1 – Estrada Nacional (EN) 377 (João Cunha Borges)
2 – Rua Marco Cabaço (Ana Brandão)
3 – Cruzamento EN 377 e Rua Marco Cabaço (AB)
4 – EN 377 (JCB)
5 – EN 377 (JCB)
6 – Cruzamento da EN 377 com a Rua de S. Pedro (AB)
7 – Edificado pré-moderno da EN 377 (JCB)
8 – EN 377 e Igreja da Charneca (JCB)
9 – EN 377 (AB)
10 – Loteamento no Botequim (JCB)
A urbanização clandestina, resultante da subdivisão de quintas e do preenchimento progressivo dos lotes resultantes, tem por característica uma necessária desordem.. A construção é feita lote a lote, com objectivos individuais em vista, e sem qualquer relação – até sem qualquer possibilidade de relação – com o envolvente. Esta desordem não significa, no entanto, que estas sejam áreas urbanas desprovidas de qualquer lógica ou hierarquia. Sobretudo as condições infraestruturais fizeram com que, ao longo do tempo, certas zonas fossem ganhando uma certa centralidade, acumulando funções não residenciais que se afastam do modelo elementar de ‘loteamento com moradias’.

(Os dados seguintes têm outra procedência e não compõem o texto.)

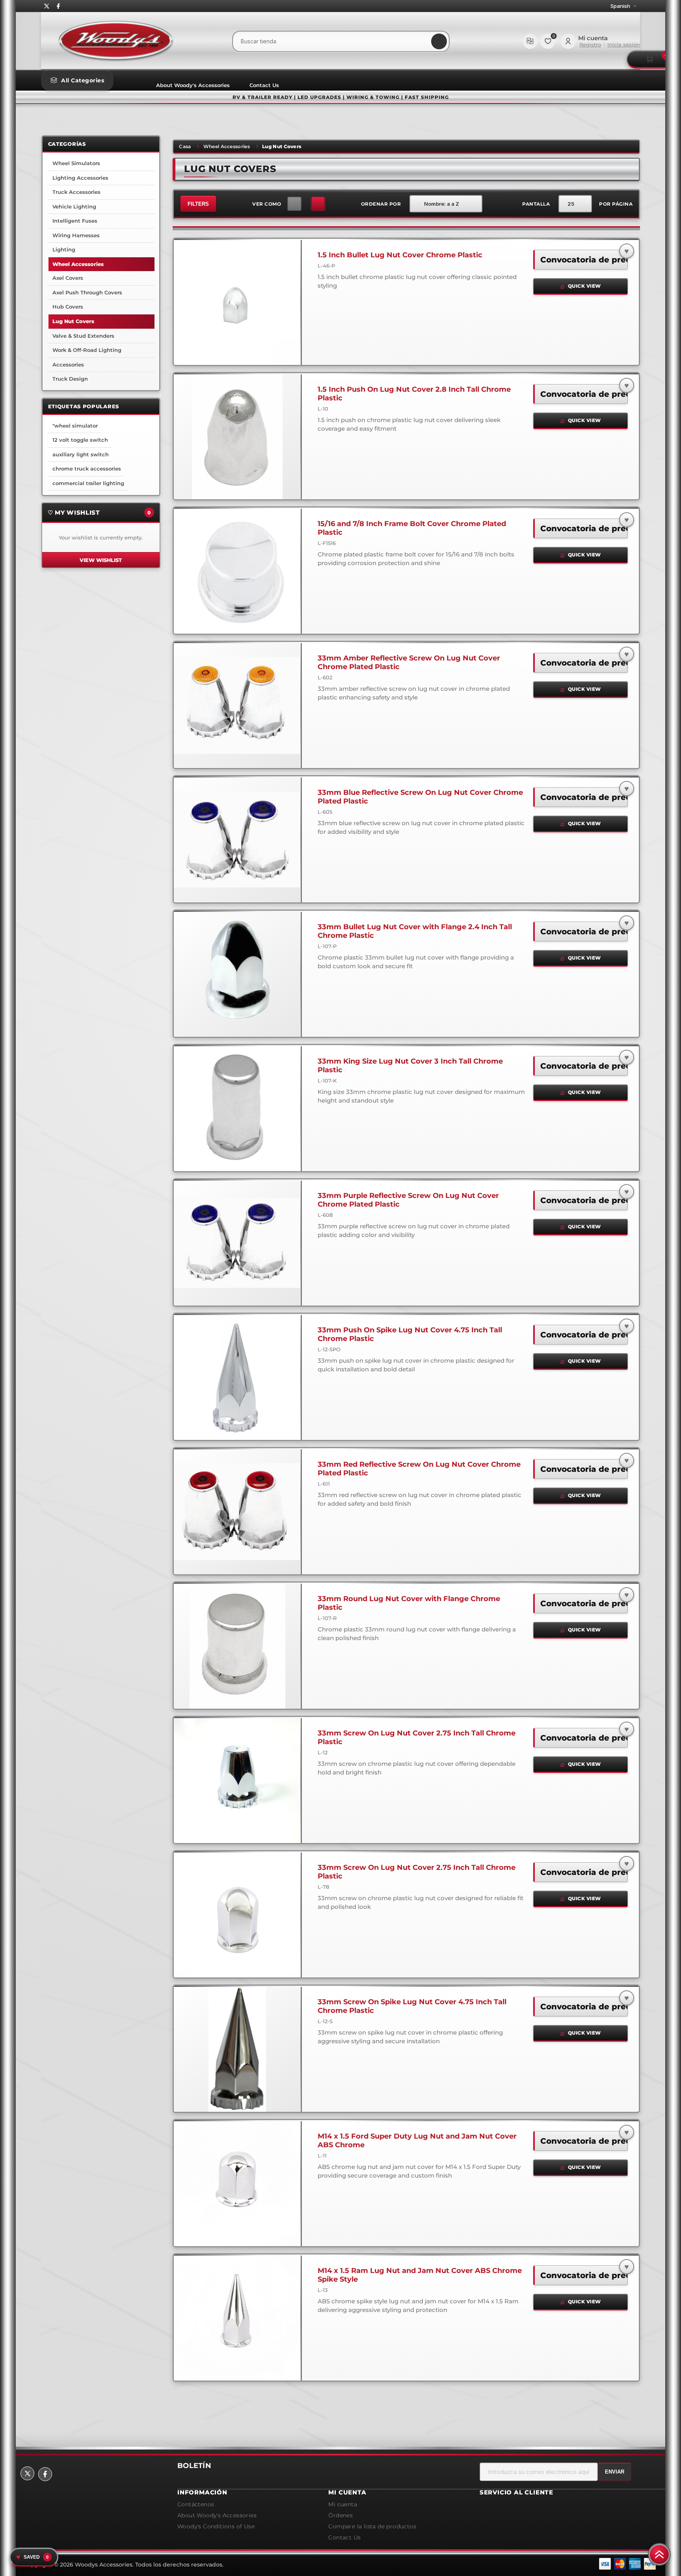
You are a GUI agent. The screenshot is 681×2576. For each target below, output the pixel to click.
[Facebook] (58, 6)
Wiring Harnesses (76, 235)
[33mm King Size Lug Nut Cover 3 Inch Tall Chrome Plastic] (237, 1108)
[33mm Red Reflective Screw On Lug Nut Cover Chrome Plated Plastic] (237, 1511)
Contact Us (264, 85)
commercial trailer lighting (88, 483)
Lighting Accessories (80, 178)
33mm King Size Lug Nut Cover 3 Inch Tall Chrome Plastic (410, 1065)
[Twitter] (46, 6)
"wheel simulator (75, 425)
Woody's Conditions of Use (216, 2526)
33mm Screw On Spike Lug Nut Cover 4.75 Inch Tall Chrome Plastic (412, 2006)
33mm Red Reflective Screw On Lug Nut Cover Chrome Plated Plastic (419, 1468)
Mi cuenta (342, 2504)
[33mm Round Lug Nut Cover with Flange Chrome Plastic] (237, 1646)
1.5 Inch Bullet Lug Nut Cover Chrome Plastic (400, 255)
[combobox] (341, 41)
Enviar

Pense-se a Charneca da Caparica. Uma zona elevada, com vales pouco pronunciados, que Étienne de Gröer e João Guilherme Faria da Costa, os primeiros planeadores de Almada, quiseram reservar como área agrícola. A abertura da Ponte sobre o Tejo em 1966, que tornou Lisboa e Almada muito mais próximas, fez irresistíveis estes terrenos para a especulação imobiliária, quase sempre conduzida informalmente. Quinta do Gil, Quinta do Salema, Vale Fetal, Quinta Nova, Vale do Rosal, Foro da Mafalda, Palhais, Botequim, Quinta do Pinheiro, Quinta de Dentro, Quintinha, Poço Novo, Vale de Cavala – como costuma acontecer neste tipo de territórios, a toponímia retém os nomes das quintas que entretanto foram loteadas, mas é uma toponímia com pouca significação para quem não viva ali. Quem não viva ali verá sobretudo aglomerados sucessivos de casas, por vezes mais espaçados, por vezes mais preenchidos.
A Estrada Nacional 377-1 assume aqui um carácter de excepção. Vai tendo vários nomes de rua, por norma mudando a cada nó, mas tem uma continuidade que decorre da sua pré-existência: de facto, trata-se duma antiga estrada de ligação ao sul da península. É também um dos poucos locais na Charneca onde é possível encontrar edificações anteriores à segunda metade do século XX, o típico edificado de berma de estrada, de baixa densidade e traço simples. Mas não só – o que se encontra nesta estrada é, afinal, um pouco de tudo. Moradias velhas e novas, aburguesadas ou precárias, prédios de várias alturas, lojas, centros de análises clínicas, farmácias, churrasqueiras, marisqueiras, residenciais, restaurantes baratos e caros e alguns internacionais, hipermercados, oficinas, dentistas, oculistas, restaurantes de fast food, boutiques, cabeleireiros e centros de estética e barbearias, agências bancárias, bazares, hortos, veterinários, parques de estacionamento. No meio de tudo isto, a sinalética acumula-se, sobrepondo nomes e anúncios com letterings de várias épocas, setas em várias direcções que indicam a quem passa algumas funções que já se localizam em ruas secundárias.
Esta estrada contém, por isso uma importante lição sobre a urbanização clandestina. Que, sob a desordem que não pode deixar de ser inerente à sua forma de produção, não deixa de existir uma lógica, entre o imposto pelas condições infraestruturais e a auto-organização.
É esta procura algo ambígua que leva os comerciantes e prestadores de serviço a concentrar-se numa zona específica, que se vai tornando cada vez mais o centro – embora centro linear – duma vasta área a que falta organização, hierarquia e coerência.
Não é a ‘strip’ de Las Vegas, mas também não é a rua vazia e repetitiva do típico bairro clandestino onde a única quebra da monotonia são os ecleticismos de certos edifícios. É uma rua comercial, com alto valor como espaço público e como elo de ligação com o ‘exterior’. Pode esta lógica – e a sua expansão – ser o ponto de partida para uma reestruturação da Charneca da Caparica, contrariando as suas principais carências?